RECORDED INFORMATION
++++++++

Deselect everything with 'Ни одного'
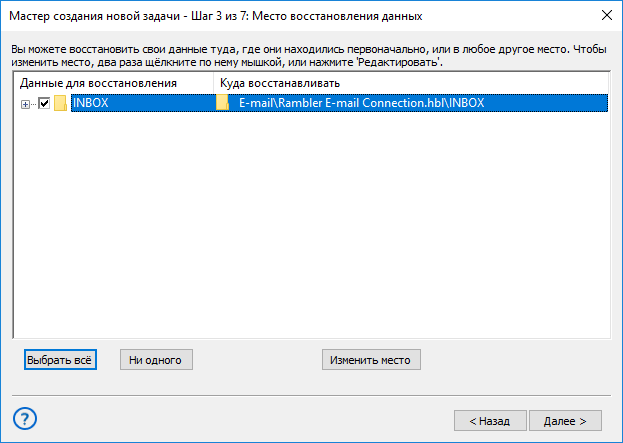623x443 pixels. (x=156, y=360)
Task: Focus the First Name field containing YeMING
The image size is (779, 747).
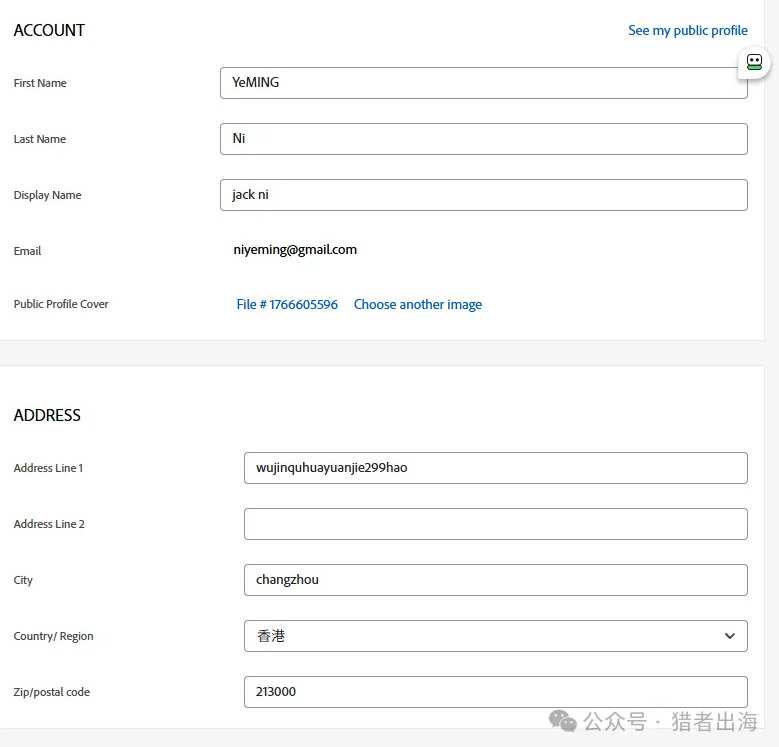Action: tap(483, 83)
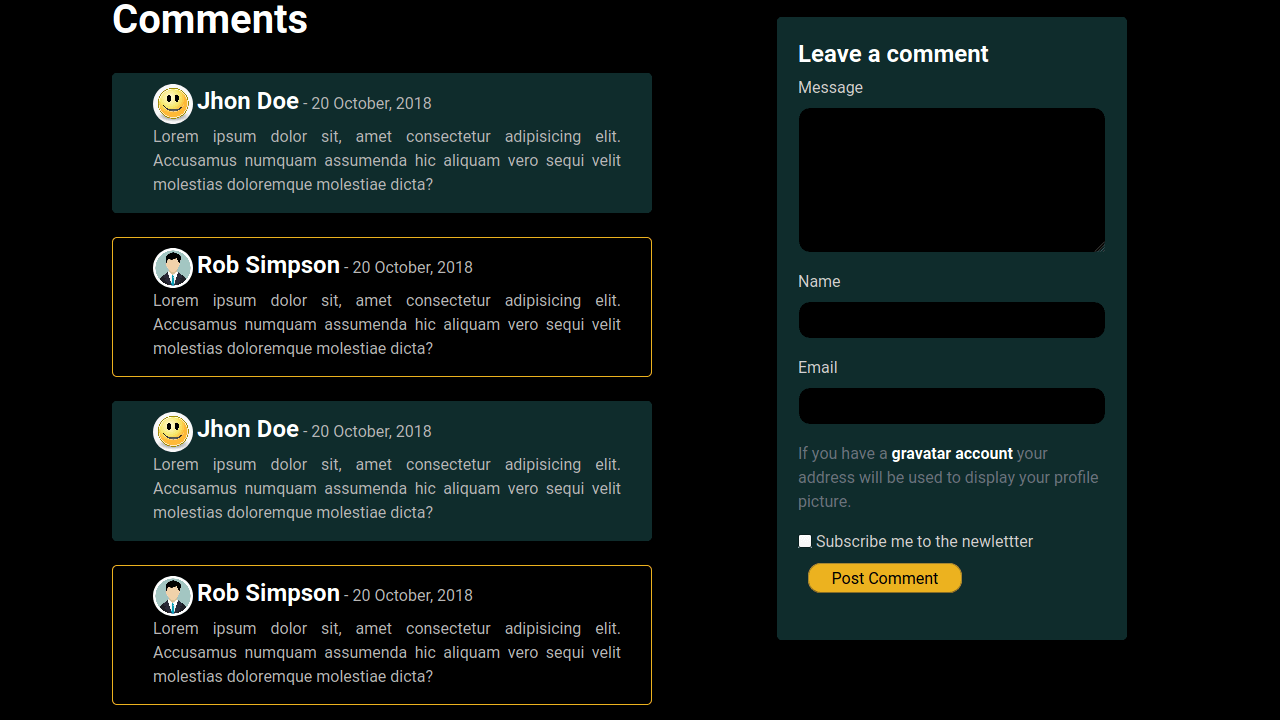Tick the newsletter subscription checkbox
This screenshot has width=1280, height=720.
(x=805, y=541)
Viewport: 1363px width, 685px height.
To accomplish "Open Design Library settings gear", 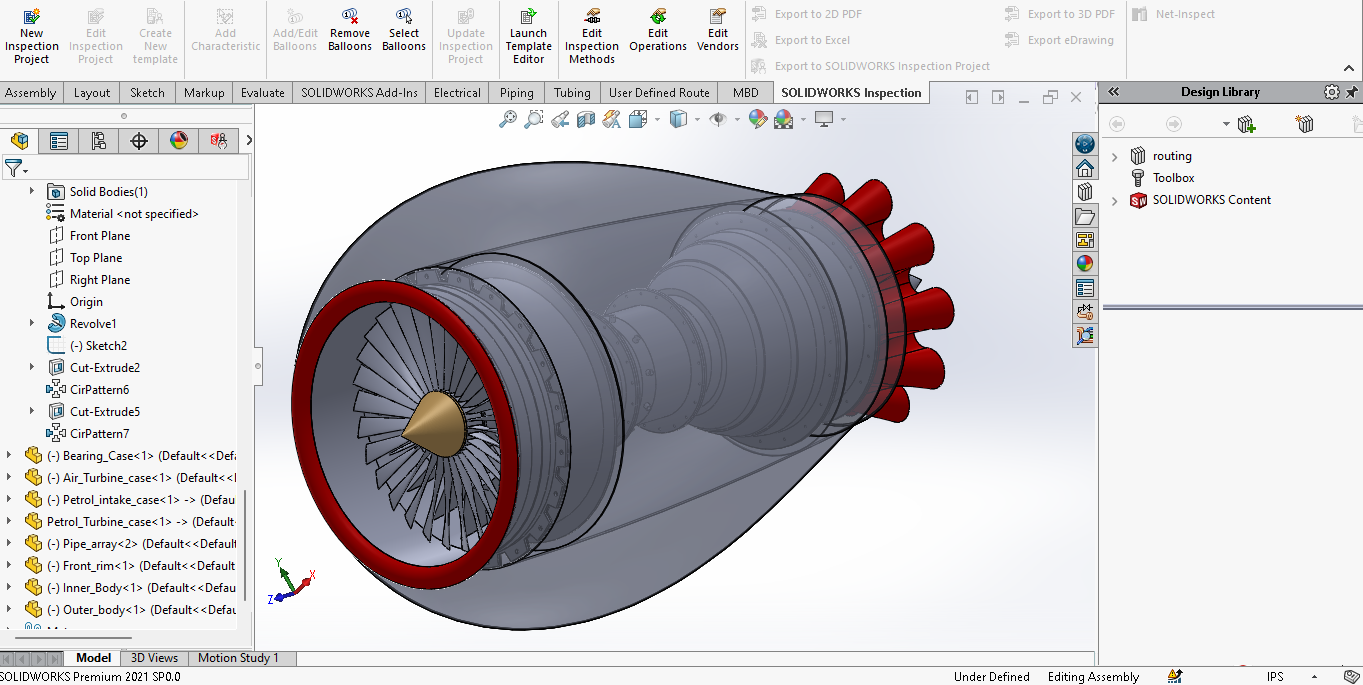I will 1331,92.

++++++++

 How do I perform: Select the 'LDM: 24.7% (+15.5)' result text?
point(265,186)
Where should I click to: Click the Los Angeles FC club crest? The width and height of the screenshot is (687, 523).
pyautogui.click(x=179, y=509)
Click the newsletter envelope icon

++++++++

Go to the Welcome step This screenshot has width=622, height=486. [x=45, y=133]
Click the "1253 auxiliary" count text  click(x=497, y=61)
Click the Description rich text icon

++++++++

TASK STATEMENT
Your response should be each line that includes the word "icon", copied from the records.

SOLUTION BELOW
Click the newsletter envelope icon
Click the Description rich text icon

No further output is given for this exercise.